**Activity:** Print each entry word for word.

**Supplied data:**
<<<<

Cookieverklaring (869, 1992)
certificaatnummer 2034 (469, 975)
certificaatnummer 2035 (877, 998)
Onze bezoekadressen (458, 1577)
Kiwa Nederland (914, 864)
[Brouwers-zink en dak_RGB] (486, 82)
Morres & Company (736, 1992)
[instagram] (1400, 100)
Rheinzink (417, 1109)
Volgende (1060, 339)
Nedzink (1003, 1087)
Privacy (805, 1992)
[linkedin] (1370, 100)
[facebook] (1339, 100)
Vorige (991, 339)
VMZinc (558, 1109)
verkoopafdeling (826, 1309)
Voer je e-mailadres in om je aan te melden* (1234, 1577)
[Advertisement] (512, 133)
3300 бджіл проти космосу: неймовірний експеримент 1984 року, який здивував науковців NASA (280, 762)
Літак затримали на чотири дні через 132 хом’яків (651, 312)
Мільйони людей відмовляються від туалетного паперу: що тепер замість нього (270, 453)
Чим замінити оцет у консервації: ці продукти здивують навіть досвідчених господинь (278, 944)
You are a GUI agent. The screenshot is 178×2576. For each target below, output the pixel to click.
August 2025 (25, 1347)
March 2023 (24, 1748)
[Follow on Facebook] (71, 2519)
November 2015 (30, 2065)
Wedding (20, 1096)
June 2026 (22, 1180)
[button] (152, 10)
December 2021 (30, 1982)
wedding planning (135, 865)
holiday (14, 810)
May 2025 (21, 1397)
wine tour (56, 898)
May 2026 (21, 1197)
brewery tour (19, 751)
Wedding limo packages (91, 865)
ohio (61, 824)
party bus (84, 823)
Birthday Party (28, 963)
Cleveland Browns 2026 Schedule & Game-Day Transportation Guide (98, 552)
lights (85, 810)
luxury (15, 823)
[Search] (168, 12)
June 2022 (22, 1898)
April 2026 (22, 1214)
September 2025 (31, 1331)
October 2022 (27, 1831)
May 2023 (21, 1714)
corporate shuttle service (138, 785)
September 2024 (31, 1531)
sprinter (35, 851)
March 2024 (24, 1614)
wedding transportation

>>>>

**Written answer:**
Cookieverklaring (869, 1992)
certificaatnummer 2034 (469, 975)
certificaatnummer 2035 (877, 998)
Onze bezoekadressen (458, 1577)
Kiwa Nederland (914, 864)
[Brouwers-zink en dak_RGB] (486, 82)
Morres & Company (736, 1992)
[instagram] (1400, 100)
Rheinzink (417, 1109)
Volgende (1060, 339)
Nedzink (1003, 1087)
Privacy (805, 1992)
[linkedin] (1370, 100)
[facebook] (1339, 100)
Vorige (991, 339)
VMZinc (558, 1109)
verkoopafdeling (826, 1309)
Voer je e-mailadres in om je aan te melden* (1234, 1577)
[Advertisement] (512, 133)
3300 бджіл проти космосу: неймовірний експеримент 1984 року, який здивував науковців NASA (280, 762)
Літак затримали на чотири дні через 132 хом’яків (651, 312)
Мільйони людей відмовляються від туалетного паперу: що тепер замість нього (270, 453)
Чим замінити оцет у консервації: ці продукти здивують навіть досвідчених господинь (278, 944)
You are a GUI agent. The screenshot is 178×2576. For each target below, output the pixel to click.
August 2025 (25, 1347)
March 2023 (24, 1748)
[Follow on Facebook] (71, 2519)
November 2015 (30, 2065)
Wedding (20, 1096)
June 2026 (22, 1180)
[button] (152, 10)
December 2021 (30, 1982)
wedding planning (135, 865)
holiday (14, 810)
May 2025 (21, 1397)
wine tour (56, 898)
May 2026 (21, 1197)
brewery tour (19, 751)
Wedding limo packages (91, 865)
ohio (61, 824)
party bus (84, 823)
Birthday Party (28, 963)
Cleveland Browns 2026 Schedule & Game-Day Transportation Guide (98, 552)
lights (85, 810)
luxury (15, 823)
[Search] (168, 12)
June 2022 (22, 1898)
April 2026 (22, 1214)
September 2025 (31, 1331)
October 2022 (27, 1831)
May 2023 (21, 1714)
corporate shuttle service (138, 785)
September 2024 (31, 1531)
sprinter (35, 851)
March 2024 (24, 1614)
wedding transportation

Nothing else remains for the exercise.